* Provided entries
——————

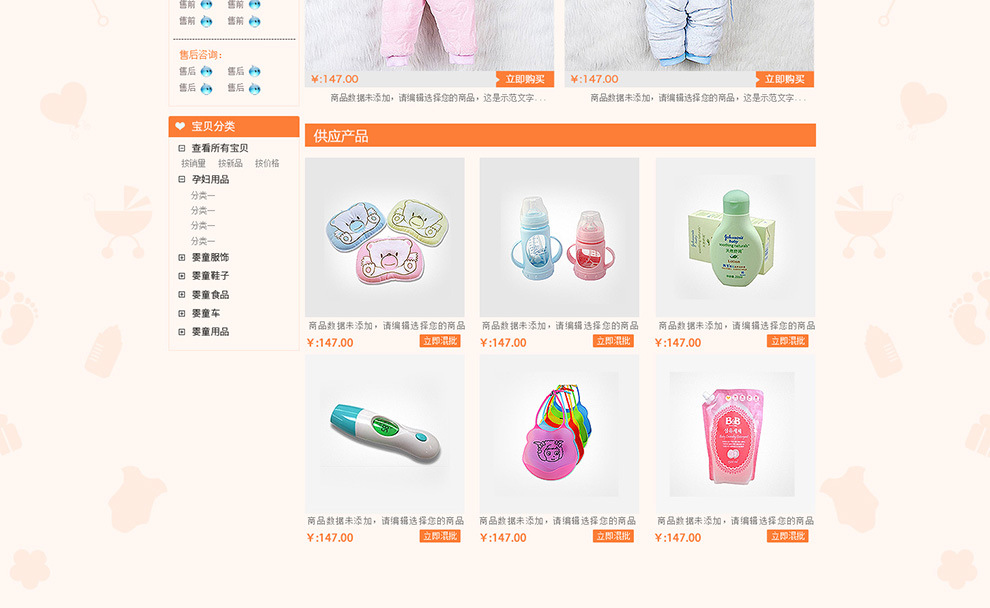The image size is (990, 608).
Task: Open the bear pillows product thumbnail
Action: [385, 237]
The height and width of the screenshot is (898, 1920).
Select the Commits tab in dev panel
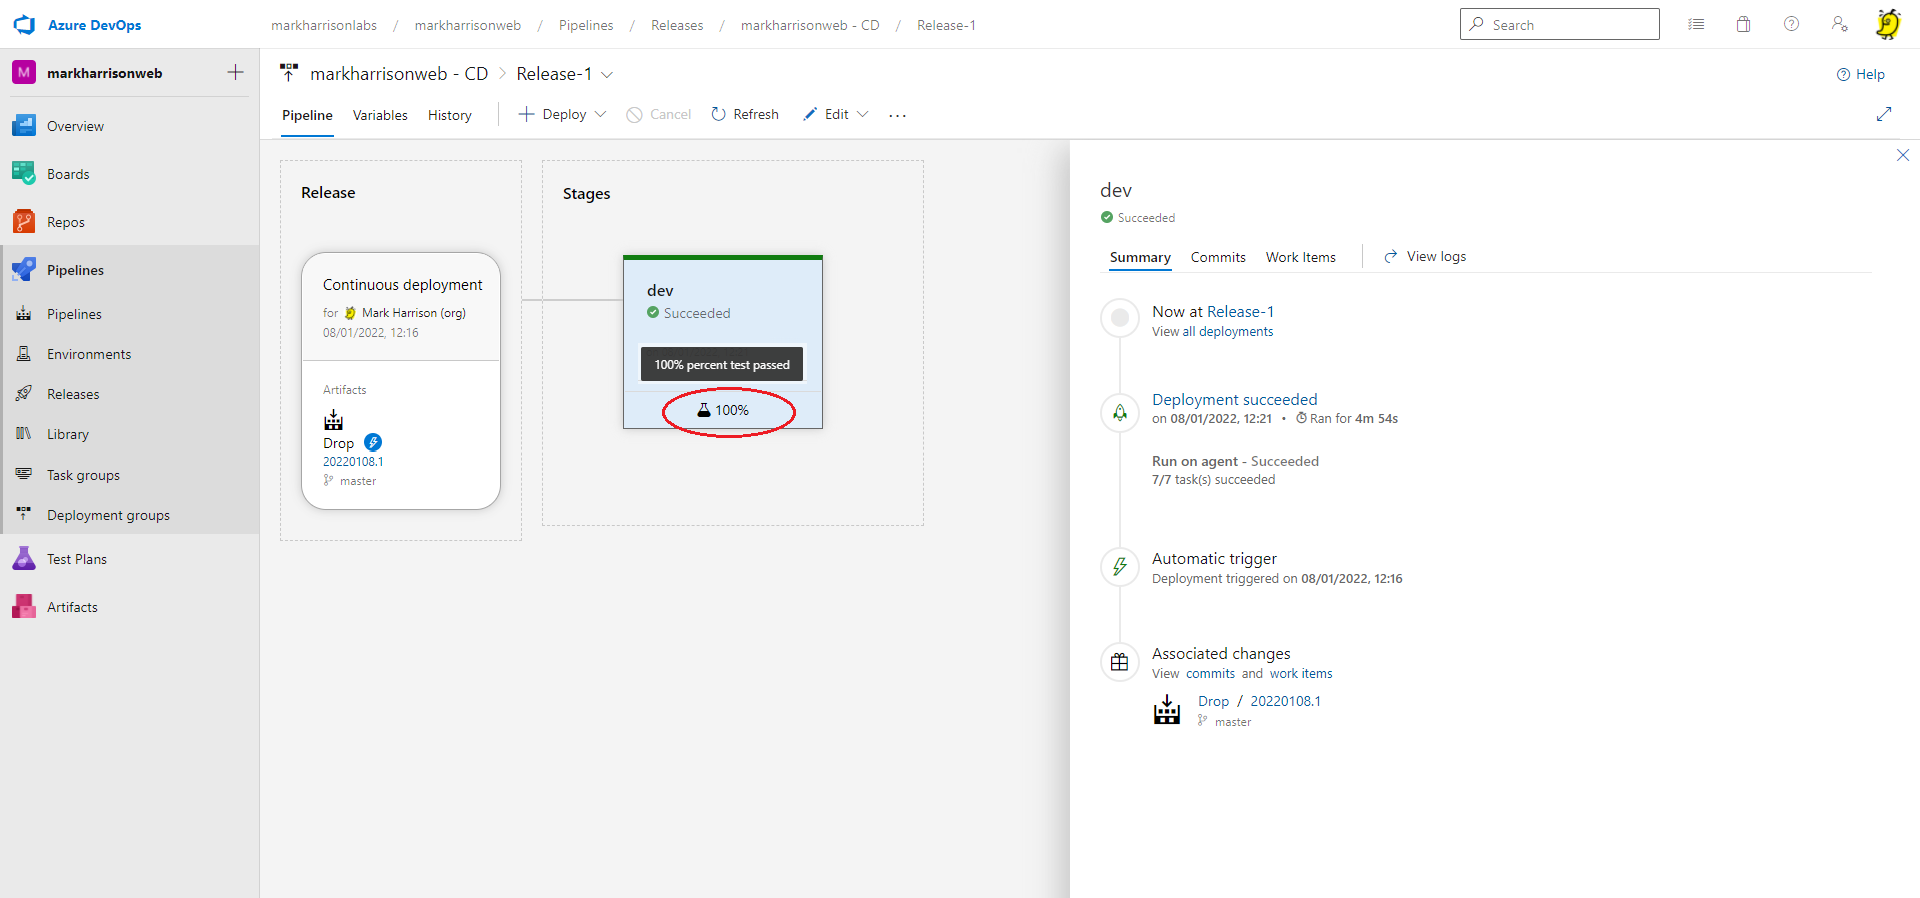[1217, 257]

——————

* Exercise
Return verbatim every line from the one holding "The height and" to the end of the records above. Do not copy the pictures.

* Solved exercise
The height and width of the screenshot is (898, 1920).
Select the Commits tab in dev panel
[1217, 257]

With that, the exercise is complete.